SmartyPig Introduces the Savings Equivalent of 'Like' Button

SmartyPig is hoping people will start saving in the same way they "like" or tweet about a product online — with a click or a tap.

The Des Moines company, which provides an online savings account and a prepaid card, has created a Chrome plugin (a piece of Google-approved software that works with the search giant's popular Chrome browser) that will help its users save specifically for that big screen TV they've always wanted without logging into SmartyPig's website. The OneClick icon will sit at the top of the browser.

Every time a user decides to start planning ahead for a purchase, that person clicks on the SmartyPig icon and the plugin will present a form that's prepopulated with a picture of the item, its price and the category under which it falls. The user will then decide how much to start saving initially and additionally designate how much she wants to sock away and when.

The cash can be moved into a bank account, prepaid card or gift card. The user will have to log in through the Chrome plugin every time the browser launches.

Eventually, SmartyPig will begin selling its OneClick software to banks through its Social Money Systems arm. SmartyPig already sells its savings systems to banks through its back-office savings account platform, CorePro, as well as its customer-facing Goal Saver tool. In the future, OneClick could be white labeled for online sellers, as well.

The process, SmartyPig co-founder Jon Gaskell explains, is just more automatic and natural than inputting information in a separate Web page.

"Our customers are saving for very specific items they want to spend their money on. We wanted to make this as easy as possible," he says. "The way we used SmartyPig in the past was we had a customer start a goal and choose a category. Now we are moving to exact items."

Users should be able to start downloading the software from Google's Chrome Web Store on Wednesday. The software took about three months to develop.

No doubt, OneClick could go far in increasing adoption of SmartyPig's goal-setting services.

"Our view is that if you can simplify all of this complex information that a consumer has to navigate ... as a payments company, you will win," says James Van Dyke, the president and founder of Javelin Strategy and Research, which was recently purchased by Greenwich Associates. "SmartyPig's play is kind of interesting."
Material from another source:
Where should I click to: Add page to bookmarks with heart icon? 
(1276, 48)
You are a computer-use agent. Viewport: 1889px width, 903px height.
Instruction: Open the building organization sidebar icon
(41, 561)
This is just the latest iteration for the company, which has played in the past with similar innovations.

SmartyPig was one of the first to marry geolocation with merchant funded rewards, in 2011. It abandoned the feature last spring, citing a lack of utility.

"SmartyPig is a great example of how technology can be used creatively to encourage good financial behavior by consumers — save before spend rather than put it on credit and risk piling debt," says Celent senior analyst Zil Bareisis. "I've always seen them as a very innovative company in attracting customer deposits, and this product is the latest impressive addition to their growing list of innovative ideas."

"We are constantly making our own products better ... and executing on new ideas," Gaskell says. "We want to stay on the leading edge for all of our clients."

SmartyPig's customer deposits are held at BBVA Compass Bank, the U.S. unit of Banco Bilbao Vizcaya Argentaria SA.